- Marouf in 1978

Vice President of Iraq
- In office April 1974 – April 2003 Serving with Saddam Hussein (until 1979), Izzat Ibrahim al-Douri (after 1979) and Taha Yassin Ramadan (after 1991)
- President: Ahmed Hassan al-Bakr Saddam Hussein
- Preceded by: Salih Mahdi Ammash
- Succeeded by: Izzat Ibrahim al-Douri

Personal details
- Born: 1924 Sulaymaniyah, Mandatory Iraq
- Died: 7 August 2009 (aged 84–85) Amman, Jordan
- Party: Iraqi Regional Branch of the Arab Socialist Ba'ath Party

= Taha Muhie-eldin Marouf =

5th vice president of Iraq

Taha Muhie-eldin Marouf (طٰهٰ مُحْيِي الدِّين مَعْرُوف; 1924 – 7 August 2009) was an Iraqi-Kurdish politician and diplomat who served as the vice president of Iraq from 1974 until the U.S. invasion in April 2003. He was also a member of the Revolutionary Command Council, making him one of the few Kurdish leaders to hold a prominent position within the Baathist regime, albeit in a largely ceremonial capacity.

==Early life==
He was born in 1924 in Sulaymaniyah, into a wealthy and influential Kurdish family in Sulaymaniah, Kurdistan of Iraq. He completed his secondary education in his hometown and graduated from the College of Law in Baghdad in 1948. After practicing law, he entered politics, joining the Kurdish Rizgari Liberation Party in 1945. He later contributed to the establishment of the Kurdistan Democratic Party (KDP) in 1946, serving as a member of its Central Committee. His older brother Qader Agha was the head of the Sulaymaniyah Municipal Council.

==Political life==
Marouf's political career spanned several decades, beginning with his role in the KDP and evolving through various governmental and diplomatic positions. After leaving the KDP following internal splits in 1964, he joined the Ibrahim Ahmed and Jalal Talabani wing of the party before transitioning to the diplomatic corps in the 1960s.
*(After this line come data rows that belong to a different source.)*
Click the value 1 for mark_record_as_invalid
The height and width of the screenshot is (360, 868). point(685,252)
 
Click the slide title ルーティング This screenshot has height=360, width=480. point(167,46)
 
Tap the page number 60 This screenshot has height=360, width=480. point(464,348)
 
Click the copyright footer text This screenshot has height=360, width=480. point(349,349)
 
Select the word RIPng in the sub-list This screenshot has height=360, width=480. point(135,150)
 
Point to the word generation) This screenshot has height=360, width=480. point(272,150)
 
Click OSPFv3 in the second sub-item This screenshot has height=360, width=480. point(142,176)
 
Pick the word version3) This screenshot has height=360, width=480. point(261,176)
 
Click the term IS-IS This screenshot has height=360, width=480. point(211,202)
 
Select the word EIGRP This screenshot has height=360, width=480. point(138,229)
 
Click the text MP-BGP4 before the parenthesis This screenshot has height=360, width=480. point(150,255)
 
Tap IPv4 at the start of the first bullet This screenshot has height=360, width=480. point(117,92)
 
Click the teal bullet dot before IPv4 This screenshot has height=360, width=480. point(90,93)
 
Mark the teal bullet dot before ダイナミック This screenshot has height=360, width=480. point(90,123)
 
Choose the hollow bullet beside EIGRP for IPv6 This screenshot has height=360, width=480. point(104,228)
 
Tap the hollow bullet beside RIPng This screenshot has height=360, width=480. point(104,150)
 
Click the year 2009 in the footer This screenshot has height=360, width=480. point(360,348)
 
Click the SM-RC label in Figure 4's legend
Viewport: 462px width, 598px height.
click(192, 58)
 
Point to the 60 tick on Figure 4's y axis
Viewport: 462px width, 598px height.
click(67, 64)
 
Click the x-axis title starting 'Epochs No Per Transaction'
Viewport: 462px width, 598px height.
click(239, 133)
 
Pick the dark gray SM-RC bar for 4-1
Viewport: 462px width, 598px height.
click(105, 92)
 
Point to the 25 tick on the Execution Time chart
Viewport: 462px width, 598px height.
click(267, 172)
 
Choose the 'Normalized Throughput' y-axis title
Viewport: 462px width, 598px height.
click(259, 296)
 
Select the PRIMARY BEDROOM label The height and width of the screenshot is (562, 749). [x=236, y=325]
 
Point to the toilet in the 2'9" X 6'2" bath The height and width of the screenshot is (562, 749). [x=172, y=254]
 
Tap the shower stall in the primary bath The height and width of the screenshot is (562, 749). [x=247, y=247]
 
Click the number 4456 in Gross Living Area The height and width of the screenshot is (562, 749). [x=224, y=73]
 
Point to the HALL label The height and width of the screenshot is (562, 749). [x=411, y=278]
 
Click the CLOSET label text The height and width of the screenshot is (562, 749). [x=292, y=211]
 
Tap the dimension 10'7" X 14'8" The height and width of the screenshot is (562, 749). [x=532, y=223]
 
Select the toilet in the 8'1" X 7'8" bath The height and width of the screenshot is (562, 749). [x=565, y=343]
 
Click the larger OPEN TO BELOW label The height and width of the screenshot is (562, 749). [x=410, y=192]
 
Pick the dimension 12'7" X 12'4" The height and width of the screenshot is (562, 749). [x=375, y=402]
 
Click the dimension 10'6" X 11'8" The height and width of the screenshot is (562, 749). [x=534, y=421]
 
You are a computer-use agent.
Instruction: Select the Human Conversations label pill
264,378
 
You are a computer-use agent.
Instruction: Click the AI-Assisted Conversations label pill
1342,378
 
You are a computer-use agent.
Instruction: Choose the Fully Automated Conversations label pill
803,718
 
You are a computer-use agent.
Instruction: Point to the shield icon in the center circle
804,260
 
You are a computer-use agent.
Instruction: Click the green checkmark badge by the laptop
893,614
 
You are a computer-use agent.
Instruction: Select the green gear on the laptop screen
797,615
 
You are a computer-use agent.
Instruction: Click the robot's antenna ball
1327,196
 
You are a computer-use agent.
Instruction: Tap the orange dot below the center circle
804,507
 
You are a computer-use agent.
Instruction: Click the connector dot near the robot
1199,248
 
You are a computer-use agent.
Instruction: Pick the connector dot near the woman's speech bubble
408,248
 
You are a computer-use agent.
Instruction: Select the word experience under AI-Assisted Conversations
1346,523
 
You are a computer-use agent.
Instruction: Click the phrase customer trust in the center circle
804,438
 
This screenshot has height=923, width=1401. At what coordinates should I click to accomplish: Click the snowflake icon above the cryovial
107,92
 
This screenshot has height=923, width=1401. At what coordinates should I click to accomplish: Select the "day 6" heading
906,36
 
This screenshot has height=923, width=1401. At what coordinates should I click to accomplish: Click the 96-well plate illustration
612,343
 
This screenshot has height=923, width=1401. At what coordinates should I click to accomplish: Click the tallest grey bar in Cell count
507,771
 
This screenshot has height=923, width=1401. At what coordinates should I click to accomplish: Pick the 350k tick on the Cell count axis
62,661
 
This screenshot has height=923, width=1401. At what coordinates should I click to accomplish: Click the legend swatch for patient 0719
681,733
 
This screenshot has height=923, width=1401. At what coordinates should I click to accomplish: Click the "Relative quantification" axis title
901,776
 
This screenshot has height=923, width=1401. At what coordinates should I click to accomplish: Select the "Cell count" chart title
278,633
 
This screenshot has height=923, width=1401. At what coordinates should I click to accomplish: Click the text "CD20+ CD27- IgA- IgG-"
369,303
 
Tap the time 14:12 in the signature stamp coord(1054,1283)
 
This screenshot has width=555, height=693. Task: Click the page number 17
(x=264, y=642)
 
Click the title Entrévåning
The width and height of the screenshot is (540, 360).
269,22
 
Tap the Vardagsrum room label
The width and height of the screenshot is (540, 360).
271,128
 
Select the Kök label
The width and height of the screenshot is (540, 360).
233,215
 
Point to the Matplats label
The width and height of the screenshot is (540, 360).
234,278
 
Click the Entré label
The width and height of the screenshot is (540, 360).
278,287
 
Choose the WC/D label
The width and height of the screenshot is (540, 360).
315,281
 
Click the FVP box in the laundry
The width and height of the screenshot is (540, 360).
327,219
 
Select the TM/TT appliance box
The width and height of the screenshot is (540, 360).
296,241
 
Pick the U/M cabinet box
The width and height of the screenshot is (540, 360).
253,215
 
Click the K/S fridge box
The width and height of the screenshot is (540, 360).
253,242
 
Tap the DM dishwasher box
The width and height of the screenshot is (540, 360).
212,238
When the Arab Socialist Baath Party seized power in 1968, Marouf joined in same year. In 1970, he became his country's ambassador abroad after the March 1970 statement. Marouf proved to be a successful diplomat due to his proficiency in many languages.

He held several ministerial positions, such as Minister of State and Acting Minister of Public Works. Following the failure of the Kurdish rebellion in 1975 and the signing of the Algiers Agreement between Iraq and Iran, Marouf was appointed Vice President under Ahmed Hassan al-Bakr. He continued in this role when Saddam Hussein assumed the presidency in 1979, serving until the US invasion in 2003.

Marouf was an ethnic Kurd in Saddam Hussein's Ba'ath Party hierarchy, but the Kurdish community viewed his appointment as a mere gesture, believing that he had little real power. However, he did serve as ambassador to Italy, Malta, and Albania. Marouf represented the president at formal events, protocol visits, and certain international forums.

== Iraq War ==
It was announced that Marouf was taken into custody on 2 May 2003. He had been captured with two other Saddam deputies Abd al-Tawab Mullah Huwaysh, director of the Office of Military Industrialization and a deputy prime minister in charge of arms procurement, and Mizban Khadr Hadi commander of one of four military regions Saddam established on the eve of the 2003 invasion of Iraq. Marouf was #24 (initially #42) on the U.S. list of most-wanted Iraqis. He was represented by the nine of diamonds in the most-wanted Iraqi playing cards.

On May 3, 2003, American forces detained him and placed him in their custody. However, he was later released, as no evidence linked him to war crimes or crimes against humanity, unlike other officials from the former regime. Seen largely as a symbolic representative of the Kurds, his role did not attract significant allegations. Following his release, he relocated to the Kurdistan region in northern Iraq, where he spent the remainder of his years.

== Death ==
He died on 7 August 2009 in Amman, Jordan. He was buried in Erbil, Kurdistan Region the following day.